[Rows showing where targets appear]
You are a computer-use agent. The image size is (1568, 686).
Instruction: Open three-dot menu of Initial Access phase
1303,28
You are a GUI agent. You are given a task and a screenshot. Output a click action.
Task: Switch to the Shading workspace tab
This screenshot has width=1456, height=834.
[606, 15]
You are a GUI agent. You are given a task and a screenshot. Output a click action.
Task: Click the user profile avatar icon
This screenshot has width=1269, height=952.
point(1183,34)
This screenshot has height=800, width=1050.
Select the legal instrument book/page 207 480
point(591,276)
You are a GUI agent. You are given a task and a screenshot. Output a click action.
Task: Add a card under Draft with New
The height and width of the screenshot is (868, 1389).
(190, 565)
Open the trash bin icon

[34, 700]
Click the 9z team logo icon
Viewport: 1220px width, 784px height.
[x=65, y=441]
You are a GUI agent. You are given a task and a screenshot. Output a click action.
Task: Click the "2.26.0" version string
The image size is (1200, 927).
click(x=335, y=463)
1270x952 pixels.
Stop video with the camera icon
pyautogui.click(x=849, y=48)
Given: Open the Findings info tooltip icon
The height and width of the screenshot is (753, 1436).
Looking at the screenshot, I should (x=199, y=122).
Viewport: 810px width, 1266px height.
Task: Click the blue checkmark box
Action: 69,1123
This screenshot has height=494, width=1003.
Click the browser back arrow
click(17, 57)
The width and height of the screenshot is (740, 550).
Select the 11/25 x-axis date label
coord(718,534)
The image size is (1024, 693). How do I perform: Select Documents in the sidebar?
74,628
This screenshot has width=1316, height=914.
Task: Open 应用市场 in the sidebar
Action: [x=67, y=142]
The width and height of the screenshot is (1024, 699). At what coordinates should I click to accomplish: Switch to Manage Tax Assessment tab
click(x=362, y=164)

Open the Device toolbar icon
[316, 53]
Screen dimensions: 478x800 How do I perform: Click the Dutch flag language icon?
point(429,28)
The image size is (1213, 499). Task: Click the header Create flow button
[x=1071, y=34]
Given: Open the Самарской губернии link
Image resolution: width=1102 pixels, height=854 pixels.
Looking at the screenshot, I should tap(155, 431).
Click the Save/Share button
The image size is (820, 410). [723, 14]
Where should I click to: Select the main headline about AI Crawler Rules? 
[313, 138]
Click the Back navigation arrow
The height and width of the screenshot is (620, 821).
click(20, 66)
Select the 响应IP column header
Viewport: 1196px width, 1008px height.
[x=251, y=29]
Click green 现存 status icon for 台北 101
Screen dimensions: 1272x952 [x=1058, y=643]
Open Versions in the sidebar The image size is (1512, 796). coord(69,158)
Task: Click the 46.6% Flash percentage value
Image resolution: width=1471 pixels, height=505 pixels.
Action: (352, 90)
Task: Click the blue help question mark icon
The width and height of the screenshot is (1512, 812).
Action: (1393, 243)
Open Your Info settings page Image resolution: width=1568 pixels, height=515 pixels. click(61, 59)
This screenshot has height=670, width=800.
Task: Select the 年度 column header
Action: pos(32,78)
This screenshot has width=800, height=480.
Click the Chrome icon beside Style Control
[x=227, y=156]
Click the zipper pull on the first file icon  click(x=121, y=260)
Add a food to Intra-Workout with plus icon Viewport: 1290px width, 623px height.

### TASK
Count the lines in the listing above that contain the string "Select". Give only the number.

### EXPECTED ANSWER
6